どうやらボルトンの暴露本は突っ込みどころ満載のようだ。
なにしろトランプ政権の仲間たちが、一斉に事実に反するとボルトンを攻撃し始めた。
俺たちもその場にいたから知っていると。
ボルトンはデタラメばかりだと。
もちろん、この暴露本はデタラメばかりではない。
すべてが真実でないにしても、真実が含まれているからこそ国家機密漏えい罪に問われる可能性があると連邦地裁が判じたのだ。
トランプ政権が如何に動揺しているかの証拠である。
そして、その動揺は安倍政権の動揺でもある。
なにしろ、これまでの対米外交が嘘だらけであることが明らかにされるからだ。
ウソつき安倍は、もはや多くの国民が気づいていることだが、トランプ大統領の側近からバラされたら動かぬ証拠になる。
安倍政権退陣の更なる引き金になりかねない暴露本なのだ。
私はかつて「アマル それは希望」という近未来短編小説集の中の一つ「ハングリーボーイズ」で、米国発の極秘情報の暴露が日本の政治を揺るがし、日本の政治が世論の怒りで正される、というつくり話しを書いた。
その時のモデルはウィキリークスだった。
その時私が書いたのは、日本人は英語に弱いから、誰かがその情報のすべてを日本語に訳して教えてやらないと国民は気づかないということだ。

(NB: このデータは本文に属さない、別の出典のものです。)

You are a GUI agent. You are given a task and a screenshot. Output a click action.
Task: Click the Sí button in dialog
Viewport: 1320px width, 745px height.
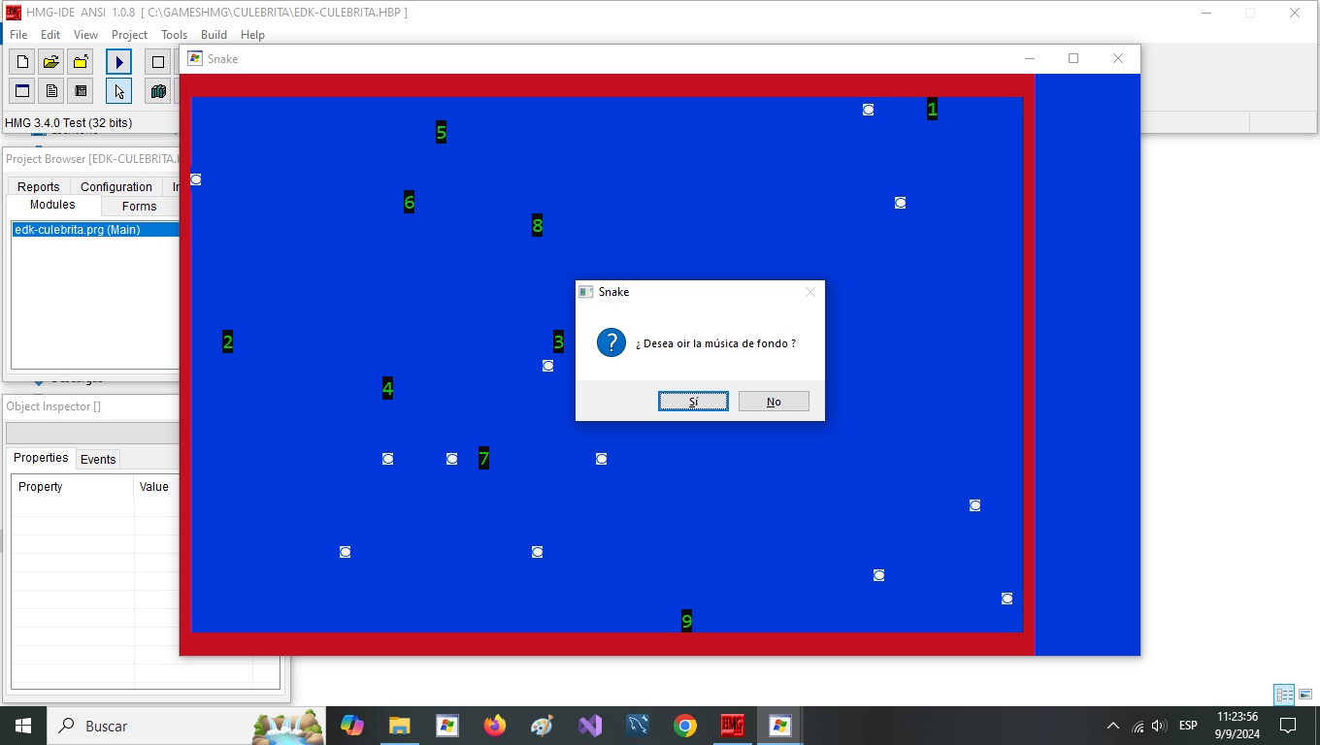[693, 402]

そして、単にその情報をそのまま訳して流すのではなく、その情報の持つ意味を正しく解説して国民に教えてやらないと、国民は気づかないまま終わってしまうと書いた。
まさにこのボルトンの暴露本もそうだ。
そこに指摘されている日本に関係する部分をすべて翻訳し、そしてその一つ一つについて、当時日本で安倍政権が語ったり、メディアが報じたことと比較し、その時のウソがその後の政治にどれほど深刻な影響を与えたか、その事を正しく、わかりやすく解説してこそ、ボルトンの暴露本が活かされるのだ。
果たしてボルトンの暴露本は日本の政治にどこまで影響を与えることになるのか。
結論から言えば、あのウィキリークスの時のように、まったく活かされないまま終わるだろう。

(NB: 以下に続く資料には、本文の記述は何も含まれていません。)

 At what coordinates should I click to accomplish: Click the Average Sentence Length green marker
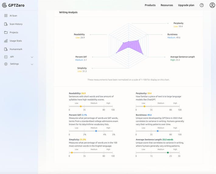pyautogui.click(x=168, y=152)
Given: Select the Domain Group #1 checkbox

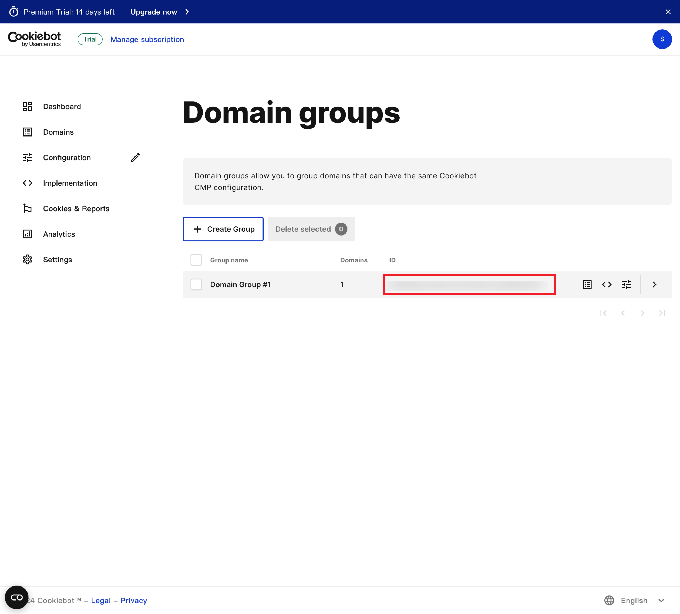Looking at the screenshot, I should (196, 284).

サラリーマン化したいまのメディアでは、そこまでこの暴露本を活用しきれないと思うからだ。
前置きが長くなったが、私がこのメルマガで言いたい事は、この暴露本についてのコメントを記者から聞かれた時の菅官房長官と河野防衛相の対応の違いである。
菅官房長官は、「書かれている事の一つ一つに日本政府が答える立場にはない」、というものだった。
無難で的確なコメントだ。
こう言っておけば、暴露本の中身を知っているか、知っていてもどこまで知っているか、何もわからないまま、煙に巻くことができる。

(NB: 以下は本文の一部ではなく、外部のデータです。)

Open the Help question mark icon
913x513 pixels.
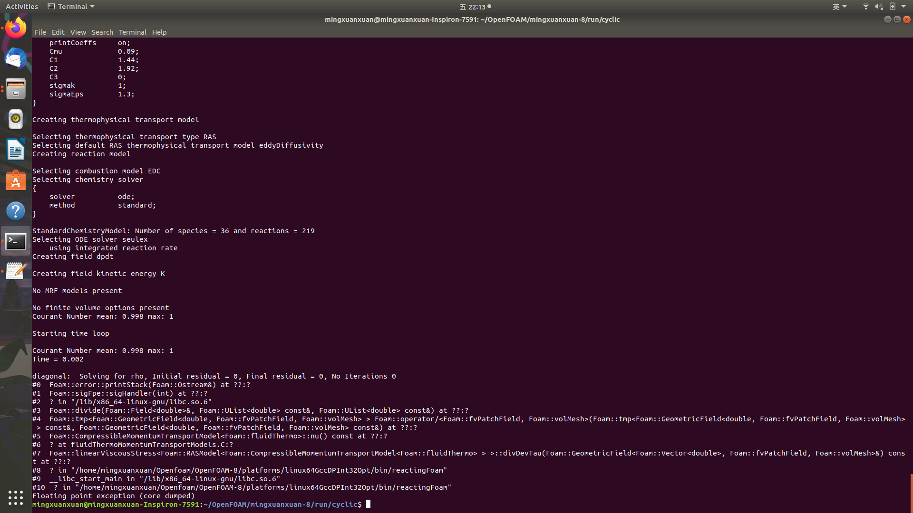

そして、他国の政府高官が他国の大統領の言動について書いたものであるから、コメントする立場にない、というのはその通りなのだ。
いつもながら、菅官房長官は逃げるのがうまい。
7年半も安倍政権を支えて来ただけの事はある。
その一方で河野太郎防衛相の答えぶりは失態ものだ。
何と答えたかといえば、この暴露本を取りよせて読んでみたいと思ったけれど売り切れていて手に入らなかったと答えたのだ。
これは自ら恥をさらしたようなものだ。
ひとつは、まだ読んでいないということを自ら白状したわけだ。
それだけで失格である。
そして、もっと驚く失態は、売り切れで手に入らないと言ったところだ。
すでにボルトンの暴露本についてはトランプの外交・安保政策を批判する本であることはだいぶ前から報道されていた。
そして日本の事にも言及されているだろうことは容易に想像できたはずだ。
しかもその内容のいくつかは事前に米国メディアが流していた。
だから日本の米国大使館を使って事前にその内容を入手できたし、暴露本すら事前に入手できたはずだ。
それを官僚たちに読ませて、模範答弁をすることが出来たはずだし、そうしなければいけなかった。
それをしていなかったことを自ら認めたわけだ。
あり得ない怠慢だ。
私の官僚時代の経験から言えば、この種の情報暴露が噂されたら、官僚たちは間違いなく事前に入手して、善後策を講じたはずだ。
もし河野外相が本当に暴露本を入手していなかったとすれば大臣失格だ。
もし、コメントを避けるために、読んでいたのにまだ読んでいないと嘘をついたとすれば、それはそれで大臣失格だ。
菅官房長官と比較すれば政治家としての器量が小さ過ぎる。